Plus de cinq ans après la publication de l'enquête par Médiapart qui révélait que l'ancienne actrice Adèle Haenel avait été agressée sexuellement par le réalisateur Christophe Ruggia de ses 12 à 14 ans, le verdict est tombé ce lundi 3 février.
L'homme, aujourd'hui âgé de 60 ans, est jugé coupable et condamné à quatre ans de prison dont deux ferme sous bracelet électronique. En plus de cette condamnation, le cinéaste doit indemniser l'ancienne actrice de 15 000 euros pour son préjudice moral et de 20 000 euros pour ses années de suivi psychologique.
À la suite de l'annonce de sa condamnation, le réalisateur a annoncé faire appel.
Le #MeToo français
C'est à partir du le tournage du film Les Diables - le tout premier d'Adèle Haenel -, sorti en 2002, que Christophe Ruggia avait adopté des comportements inappropriés avec l'adolescente. Une fois le tournage terminé, l'homme continuait de recevoir la jeune fille chez lui presque "tous les samedis après-midi".
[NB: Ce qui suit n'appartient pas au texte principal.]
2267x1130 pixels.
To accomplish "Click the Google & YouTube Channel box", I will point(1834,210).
Les révélations d'Adèle Haenel avait suscité une véritable secousse dans le monde culturel français, lançant ainsi la vague #MeToo dans la sphère du cinéma et ce, deux ans après les accusations contre Harvey Weinstein à Hollywood.
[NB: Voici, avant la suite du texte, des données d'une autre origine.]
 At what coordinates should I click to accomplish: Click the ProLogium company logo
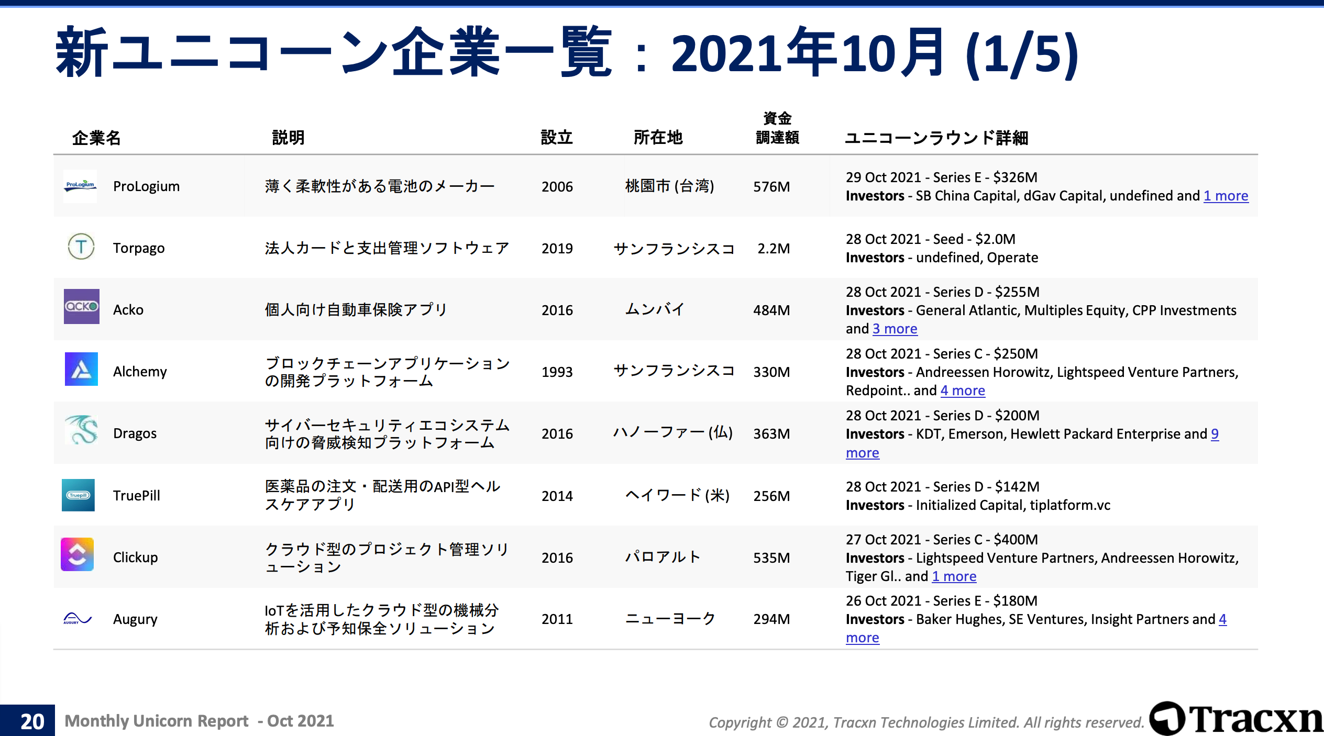point(80,186)
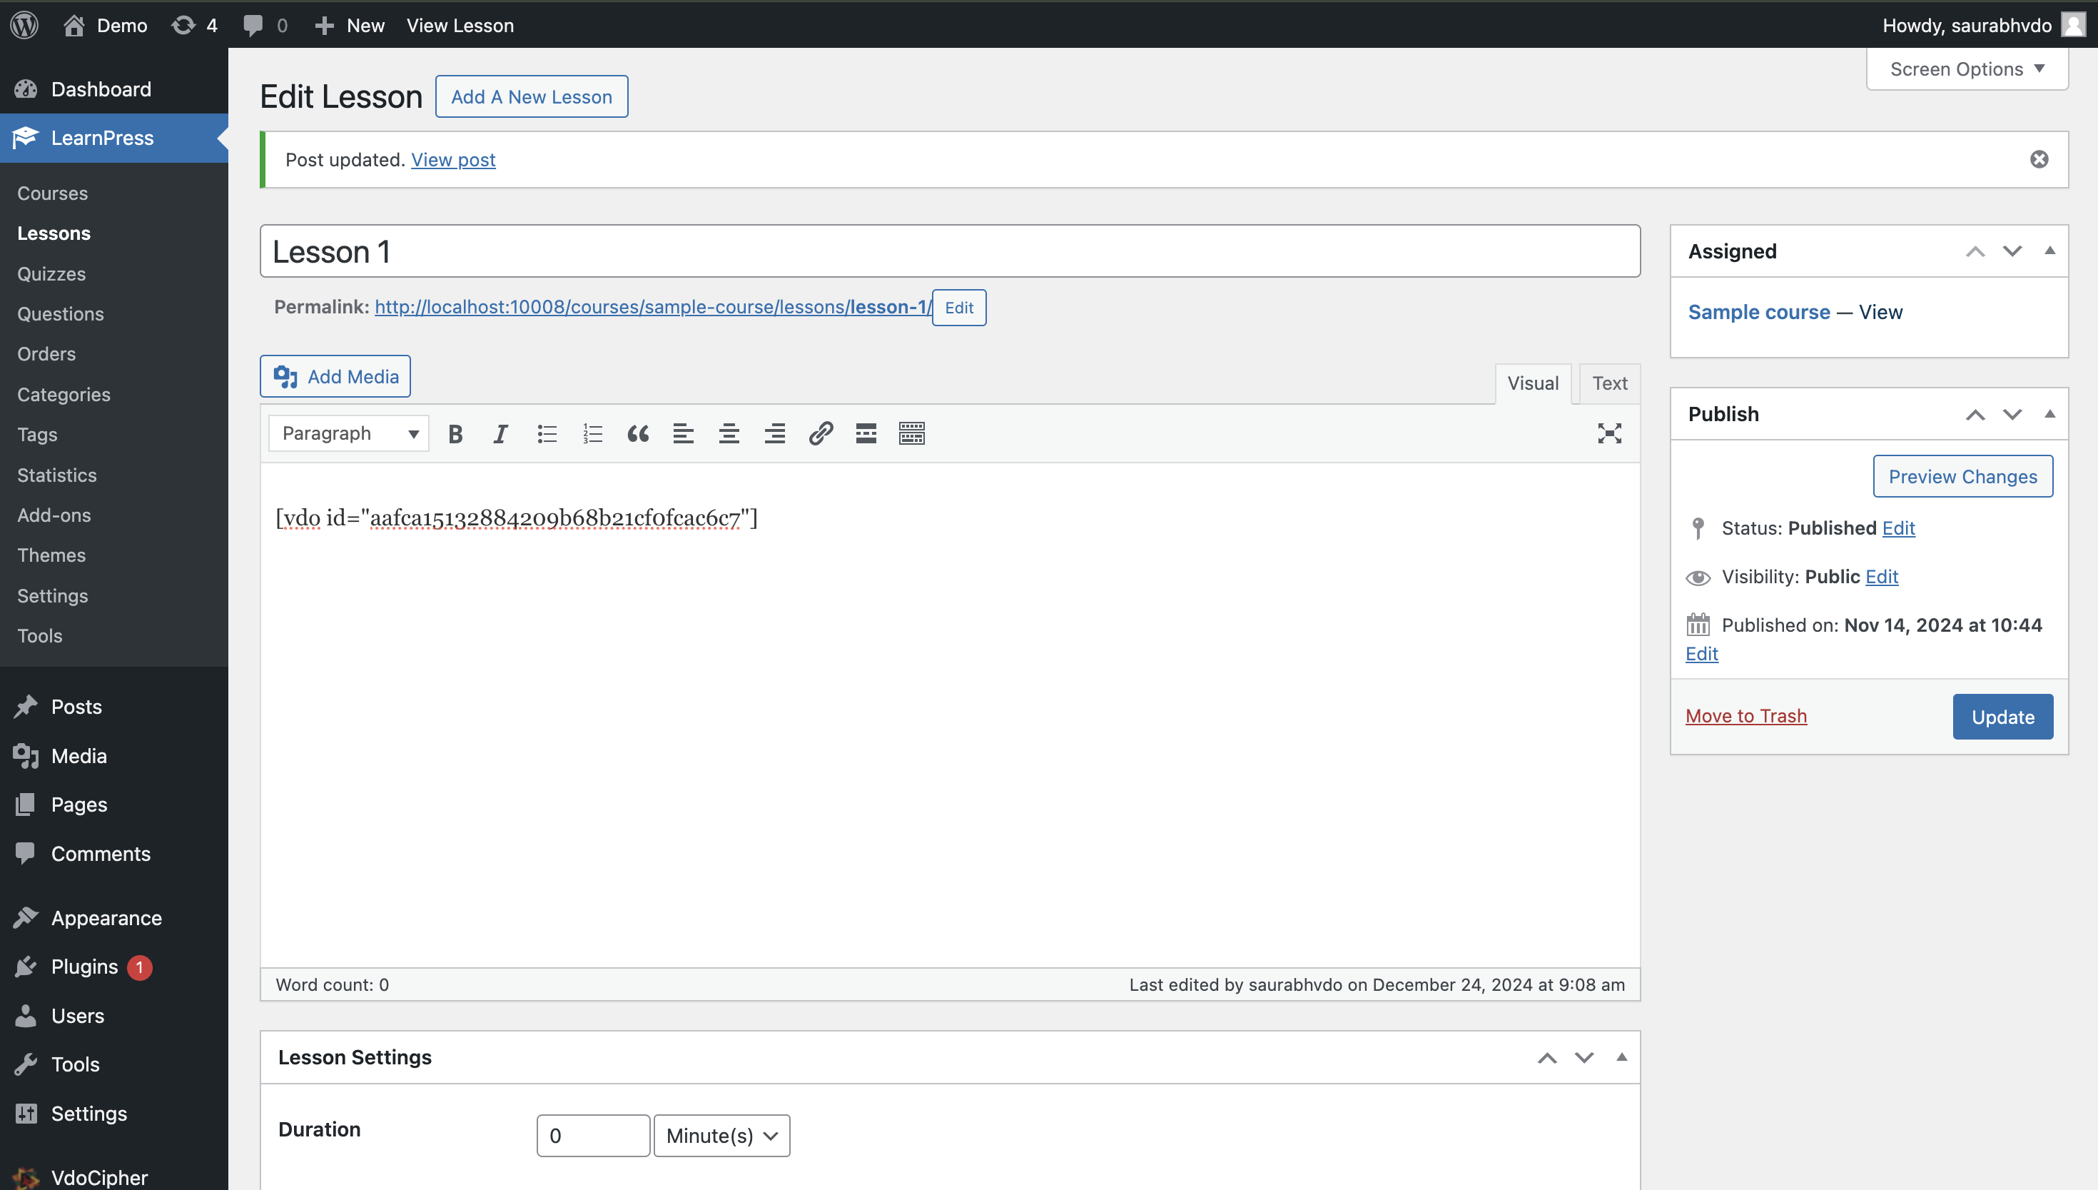Click the Update button

[2002, 716]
Un soutien citoyen et artistique
Présentes au procès aujourd'hui, les actrices et réalisatrices Judith Godrèche et Assa Maïga étaient venues soutenir Adèle Haenel.
De nombreux citoyens se sont également présentés devant les portes du procès pour applaudir Adèle Haenel, qui a depuis quitté l'industrie du cinéma. En sortant de la salle d'audience, elle a tenu à leur adresser un message : "Merci à toutes et tous d'être venus et de faire avancer les droits humains par votre présence."